• **REQUIRED ACTION**:
The result should be every line that contains the word "image", taken from the material.

:: PROVIDED RECORDS ::

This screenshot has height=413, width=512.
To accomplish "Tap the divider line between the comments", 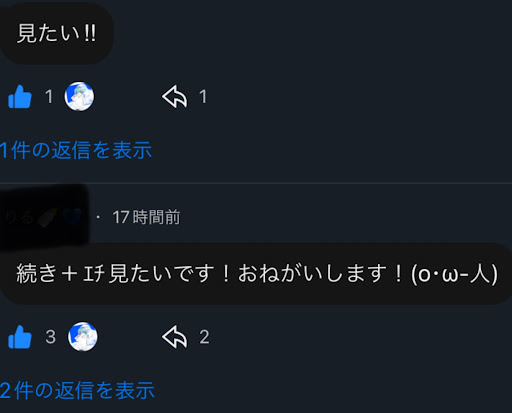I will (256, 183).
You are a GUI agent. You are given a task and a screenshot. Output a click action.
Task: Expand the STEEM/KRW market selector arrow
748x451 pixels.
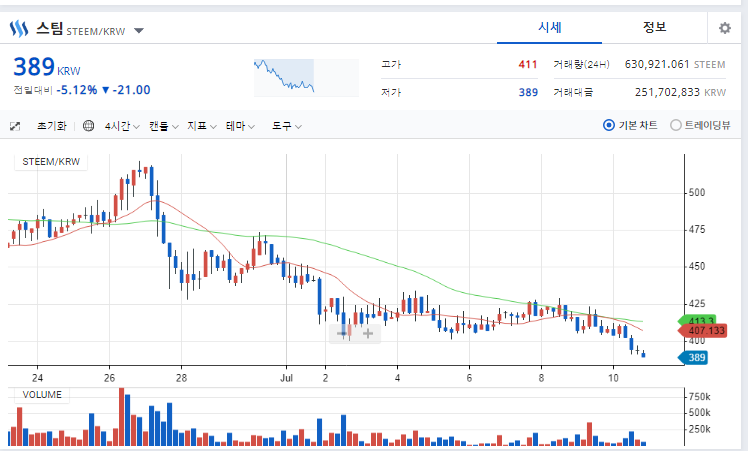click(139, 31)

:::
:: PROVIDED RECORDS ::

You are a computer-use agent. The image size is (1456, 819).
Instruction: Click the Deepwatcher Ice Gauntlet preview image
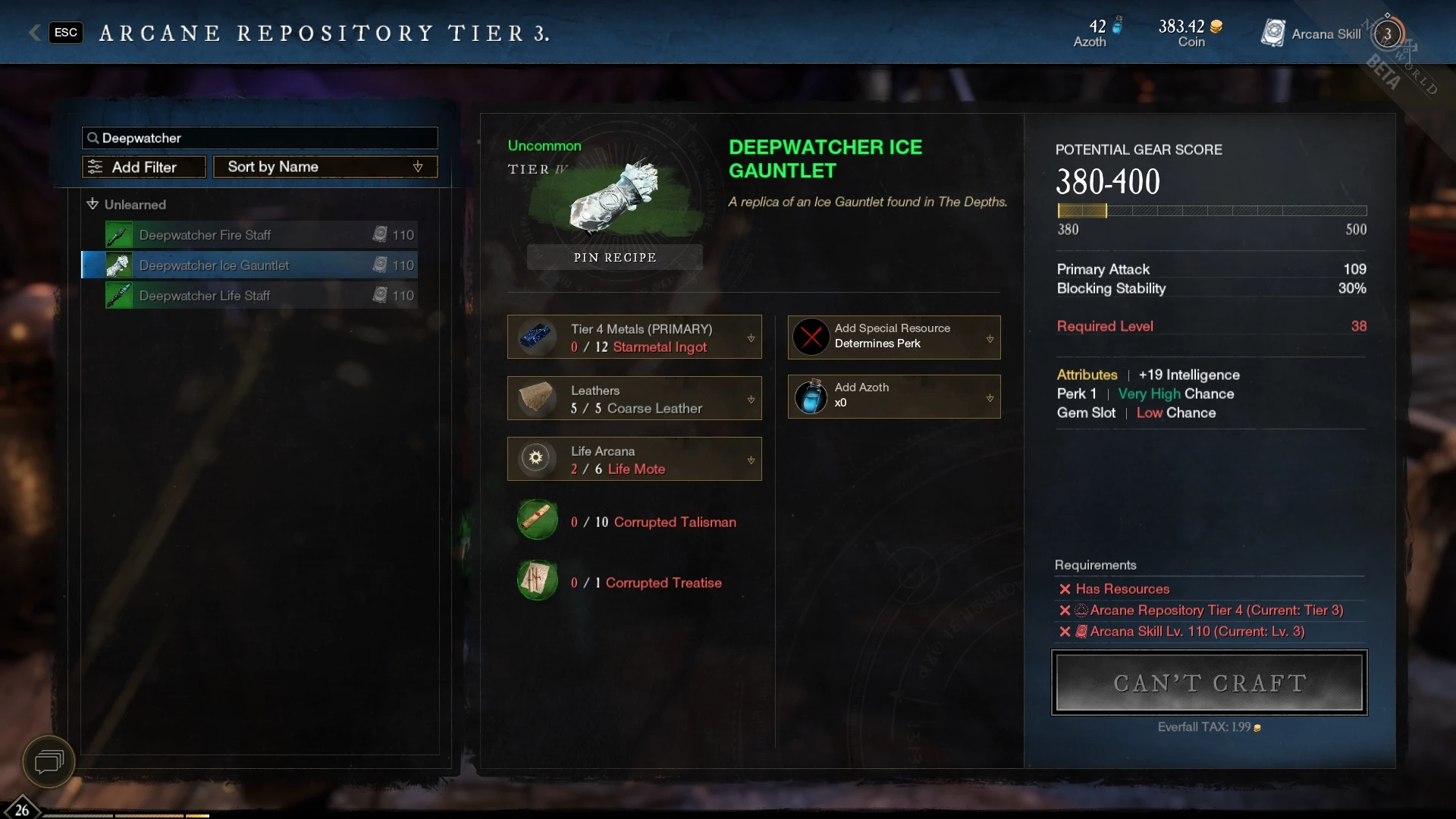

:::

• **YOUR RESPONSE**:
You are a computer-use agent. The image size is (1456, 819).
Instruction: Click the Deepwatcher Ice Gauntlet preview image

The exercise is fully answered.